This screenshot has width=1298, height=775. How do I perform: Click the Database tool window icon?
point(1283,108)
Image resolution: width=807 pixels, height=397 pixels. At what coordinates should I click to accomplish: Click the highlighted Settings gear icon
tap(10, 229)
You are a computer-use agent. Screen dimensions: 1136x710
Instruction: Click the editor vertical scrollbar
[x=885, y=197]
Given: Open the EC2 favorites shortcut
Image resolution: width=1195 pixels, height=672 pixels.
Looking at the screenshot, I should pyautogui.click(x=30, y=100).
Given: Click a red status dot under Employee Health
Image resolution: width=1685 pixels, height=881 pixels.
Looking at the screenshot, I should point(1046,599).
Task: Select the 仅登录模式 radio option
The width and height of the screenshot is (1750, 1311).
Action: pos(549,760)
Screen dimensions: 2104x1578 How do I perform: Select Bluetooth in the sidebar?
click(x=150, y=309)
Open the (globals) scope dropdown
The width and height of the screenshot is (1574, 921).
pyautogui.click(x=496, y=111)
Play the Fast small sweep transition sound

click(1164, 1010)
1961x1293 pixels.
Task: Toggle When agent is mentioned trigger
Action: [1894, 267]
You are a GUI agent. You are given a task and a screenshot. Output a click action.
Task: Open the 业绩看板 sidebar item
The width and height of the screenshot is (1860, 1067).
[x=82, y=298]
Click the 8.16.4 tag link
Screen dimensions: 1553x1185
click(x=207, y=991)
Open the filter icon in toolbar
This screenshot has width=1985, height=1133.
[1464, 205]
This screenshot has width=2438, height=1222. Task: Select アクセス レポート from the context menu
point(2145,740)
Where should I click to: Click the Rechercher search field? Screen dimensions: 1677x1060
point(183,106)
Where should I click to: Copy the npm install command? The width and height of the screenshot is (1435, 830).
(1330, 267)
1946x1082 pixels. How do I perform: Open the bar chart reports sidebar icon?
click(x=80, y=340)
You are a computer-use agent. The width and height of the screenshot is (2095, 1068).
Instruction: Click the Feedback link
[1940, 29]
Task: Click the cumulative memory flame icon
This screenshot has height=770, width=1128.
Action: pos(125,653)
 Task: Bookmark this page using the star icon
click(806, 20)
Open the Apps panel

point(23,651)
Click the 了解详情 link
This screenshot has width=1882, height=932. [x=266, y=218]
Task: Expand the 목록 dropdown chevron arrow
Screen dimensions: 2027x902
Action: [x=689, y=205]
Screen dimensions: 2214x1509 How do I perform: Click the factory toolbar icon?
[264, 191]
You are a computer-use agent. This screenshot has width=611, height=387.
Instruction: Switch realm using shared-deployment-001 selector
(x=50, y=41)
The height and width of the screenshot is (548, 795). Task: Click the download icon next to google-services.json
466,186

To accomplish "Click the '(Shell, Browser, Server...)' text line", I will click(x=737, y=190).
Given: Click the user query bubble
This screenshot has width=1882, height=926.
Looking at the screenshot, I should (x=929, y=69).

★ ★ ★ ★

What to produce: Find the word "computer" in the listing above, then copy each line where it turns up.

Final answer:
You are a computer-use agent. Screen dimensions: 1136x710
You are a computer-use agent. The width and height of the screenshot is (2095, 1068).
You are a computer-use agent. This screenshot has width=611, height=387.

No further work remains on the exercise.